Why wait? Winterize!

It won't be long until the colorful fall landscape gives way to shimmering snow. The time to prepare for winter is now! Photo by Kathy Luengo

Delivering little more than frost on the pumpkins, October’s first Alberta Clipper was kind to West Shore residents but reminds those who haven’t finished winter preparations to act now.

The first chill of arctic air triggers a flurry of activity to ensure that snow throwers and furnaces operate correctly and chimneys are cleaned and inspected. Leaves are collected, lawns aerated and fertilized, spring bulbs planted and shrubs pruned.

Hunkering down for blustery, cold weather involves winterizing yard equipment, cars, boats, RVs and motorcycles. Some homeowners caulk foundations, upgrade insulation, and fix or replace weather stripping, gutters and roofs. Others may purchase doors, windows and siding for added comfort and energy savings.   

This time of year finds most Northeast Ohioans pulling heavier seasonal clothing out of storage. The same goes for winter comforters, blankets, comfy throws and fuzzy slippers. 

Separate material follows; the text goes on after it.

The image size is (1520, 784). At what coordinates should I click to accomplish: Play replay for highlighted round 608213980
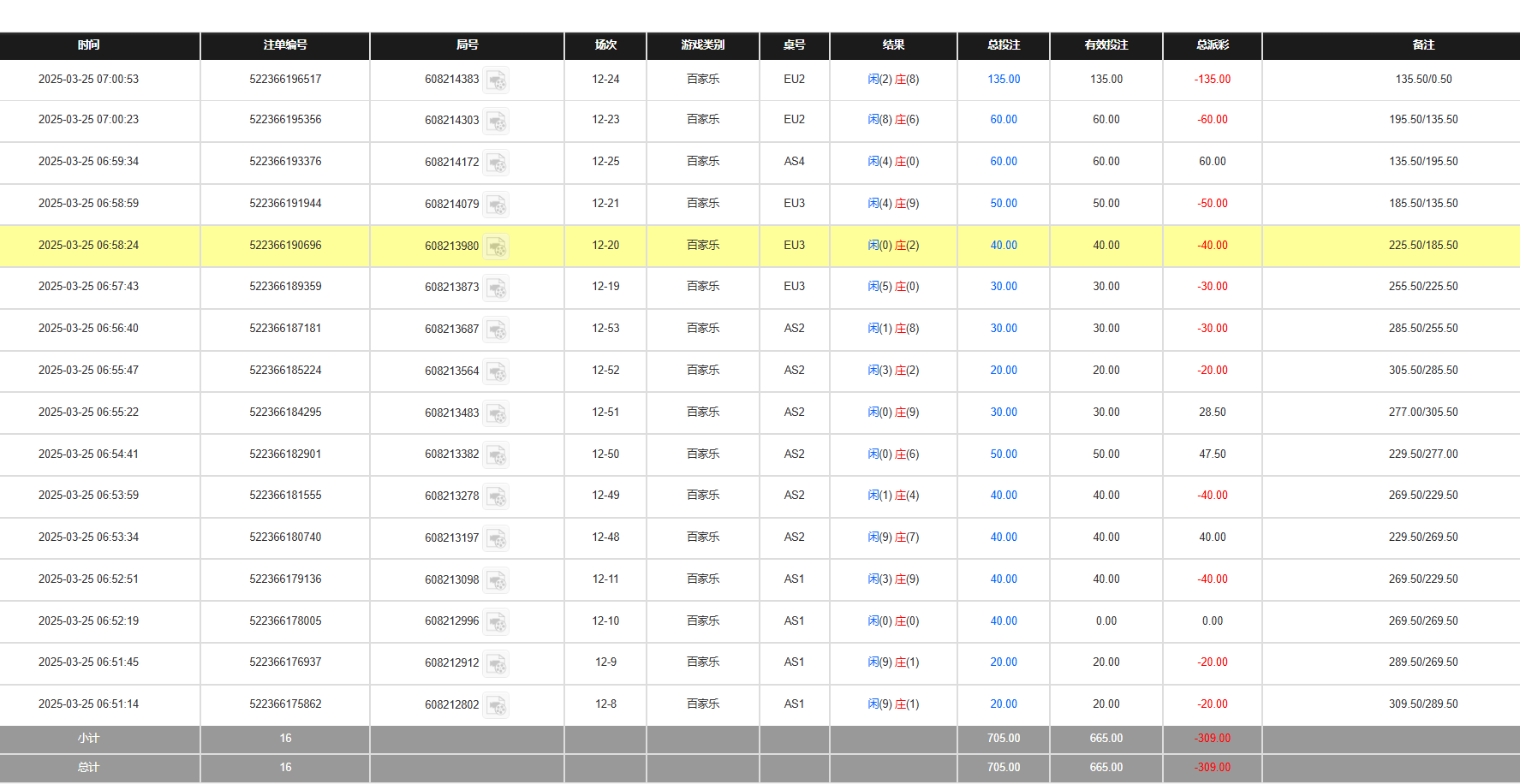click(496, 246)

In this regard, purists are properly prepared with fresh outerwear dry-cleaned last spring while perennial procrastinators’ coats and jackets spent summer stashed in the front closet or elsewhere. 

Procrastinators rationalize that cleaning anything other than the most salt-encrusted outerwear can be postponed. Like reaping the autumn harvest, winter wraps are ripe for the picking, from the pockets, that is.

Consider when the car key thought to be lost for good and replaced for $100 and up (if part of a keyless entry system), suddenly surfaces. How could that be?  Each pocket was inspected multiple times. It is as explicable as socks disappearing from the wash. Profound mysteries of the universe have yet to be solved.

Conversely, a few rolled-up dollars, a $5, $10 or $20 bill or any combination thereof, is money found and enables one to spend or splurge as befits the booty.

Running late to a meeting after lunching on a tuna melt with too many onions? That now sticky but ever-so edible restaurant peppermint is like a gift from above.

However, encountering the pulverized pack of saltines intended to pick up the slack when there was no time for breakfast is simply the pits. Even worse is when the packet’s pocket space was shared with a pen, pencil or car key (particularly non-keyless entry) and pierced, surprising one with a sudden shower of cracker dust and coarse crumbs. Where’s that coupon for the cleaners? It’s in the other pocket, long expired.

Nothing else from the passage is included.